» **Provided records**:
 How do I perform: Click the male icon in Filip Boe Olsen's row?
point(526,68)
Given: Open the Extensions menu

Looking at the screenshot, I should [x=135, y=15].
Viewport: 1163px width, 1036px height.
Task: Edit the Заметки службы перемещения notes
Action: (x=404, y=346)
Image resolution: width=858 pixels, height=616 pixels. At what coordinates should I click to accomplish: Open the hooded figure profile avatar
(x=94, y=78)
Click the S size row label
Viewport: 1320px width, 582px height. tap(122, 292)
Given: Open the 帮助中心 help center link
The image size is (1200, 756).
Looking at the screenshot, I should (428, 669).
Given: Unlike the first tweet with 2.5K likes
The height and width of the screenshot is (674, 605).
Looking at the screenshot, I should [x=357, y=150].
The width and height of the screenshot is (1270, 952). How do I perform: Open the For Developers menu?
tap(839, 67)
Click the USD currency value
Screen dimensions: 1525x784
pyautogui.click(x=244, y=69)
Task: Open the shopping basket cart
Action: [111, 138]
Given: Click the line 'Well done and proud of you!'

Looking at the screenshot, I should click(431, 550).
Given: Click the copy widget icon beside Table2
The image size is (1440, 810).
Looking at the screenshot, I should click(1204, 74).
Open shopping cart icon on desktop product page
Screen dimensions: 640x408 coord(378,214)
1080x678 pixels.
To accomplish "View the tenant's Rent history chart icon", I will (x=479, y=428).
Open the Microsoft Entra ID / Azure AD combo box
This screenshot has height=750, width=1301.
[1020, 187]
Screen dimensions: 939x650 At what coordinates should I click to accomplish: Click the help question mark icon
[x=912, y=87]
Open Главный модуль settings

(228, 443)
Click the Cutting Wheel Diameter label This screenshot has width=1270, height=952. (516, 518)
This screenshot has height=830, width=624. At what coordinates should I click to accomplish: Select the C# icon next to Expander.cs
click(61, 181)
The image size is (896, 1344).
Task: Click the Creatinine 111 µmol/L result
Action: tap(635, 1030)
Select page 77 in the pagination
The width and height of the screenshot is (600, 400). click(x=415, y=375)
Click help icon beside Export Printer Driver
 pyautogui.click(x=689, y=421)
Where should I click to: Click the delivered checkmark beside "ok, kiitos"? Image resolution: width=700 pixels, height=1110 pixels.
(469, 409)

» **Task to carry out**: Beginning with the line in which "The image size is (1200, 756)." appears, set down each line through the last one in the listing, unchanged and with no extras.

» **Solution to the problem**:
The image size is (1200, 756).
Looking at the screenshot, I should (428, 669).
Given: Unlike the first tweet with 2.5K likes
The height and width of the screenshot is (674, 605).
Looking at the screenshot, I should [x=357, y=150].
The width and height of the screenshot is (1270, 952). How do I perform: Open the For Developers menu?
tap(839, 67)
Click the USD currency value
Screen dimensions: 1525x784
pyautogui.click(x=244, y=69)
Task: Open the shopping basket cart
Action: [111, 138]
Given: Click the line 'Well done and proud of you!'

Looking at the screenshot, I should click(431, 550).
Given: Click the copy widget icon beside Table2
The image size is (1440, 810).
Looking at the screenshot, I should click(1204, 74).
Open shopping cart icon on desktop product page
Screen dimensions: 640x408 coord(378,214)
1080x678 pixels.
To accomplish "View the tenant's Rent history chart icon", I will (x=479, y=428).
Open the Microsoft Entra ID / Azure AD combo box
This screenshot has height=750, width=1301.
[1020, 187]
Screen dimensions: 939x650 At what coordinates should I click to accomplish: Click the help question mark icon
[x=912, y=87]
Open Главный модуль settings

(228, 443)
Click the Cutting Wheel Diameter label This screenshot has width=1270, height=952. (516, 518)
This screenshot has height=830, width=624. At what coordinates should I click to accomplish: Select the C# icon next to Expander.cs
click(61, 181)
The image size is (896, 1344).
Task: Click the Creatinine 111 µmol/L result
Action: tap(635, 1030)
Select page 77 in the pagination
The width and height of the screenshot is (600, 400). click(x=415, y=375)
Click help icon beside Export Printer Driver
 pyautogui.click(x=689, y=421)
Where should I click to: Click the delivered checkmark beside "ok, kiitos"? Image resolution: width=700 pixels, height=1110 pixels.
(469, 409)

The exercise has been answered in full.